Then, in the summer of 1980, Mrs. Trowbridge and a few students of the class took that year's work and edited it to produce a magazine, The Chariton Collector. This edition was released in December of 1980. In April of 1981, a second edition was published encompassing another year's work. Starting in the 1981-1982 school year, two editions were published, one in the winter and one in the spring.
As stated in the first issue, the class' mission was
Now, 10 years after work began on the first edition of The Chariton Collector, the work on the last edition is now finished. Our school district has been forced to make budget cuts, causing the cancellation of our class. However, even though we are saddened by its conclusion, we feel we have fulfilled the goals of the first Missouri History Class and have attempted to establish a basis for the understanding of our history.
The class changed its name from Local History to Local and State History in 1983, and then in 1986 to Missouri History. In 1982, Mrs. Trowbridge left the class and Mrs. Mary Grossnickle began instructing. The Chariton Collector was first published by the Journal Printing Company until their closing. Simpson Printing began publishing the magazine with the winter 1984 edition.
The oral history library now holds over 100 cassette tapes. More than 150 stories have been researched, written, and published in a total of 18 issues. Last year alone over 350 photographs were taken and catalogued in files. Scrapbooks of Kirksville's history, taken from the Kirksville Daily Express, have been kept since 1982. Since its beginning the magazine has enjoyed a circulation of 1,250 with eight editions sold out completely. Over 100 class members have experienced the production of a publication, interacted with the community, and, most importantly, contributed to the preservation of our heritage.
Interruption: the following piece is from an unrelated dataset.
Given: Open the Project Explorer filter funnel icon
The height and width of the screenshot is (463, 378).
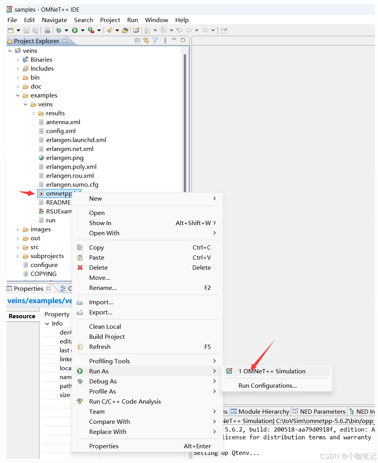Looking at the screenshot, I should 155,40.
The success of our magazine would not have been possible without the help and support of you, the community. By either granting a staff member an interview, loaning materials for publication, helping us locate information, or simply purchasing the magazine, you have contributed to our understanding of our culture. In the back of this edition is a subject and title index for the 18 issues of The Chariton Collector. We hope you find this helpful in your search for the past in order to understand the present until The Chariton Collector can one day again explore our heritage.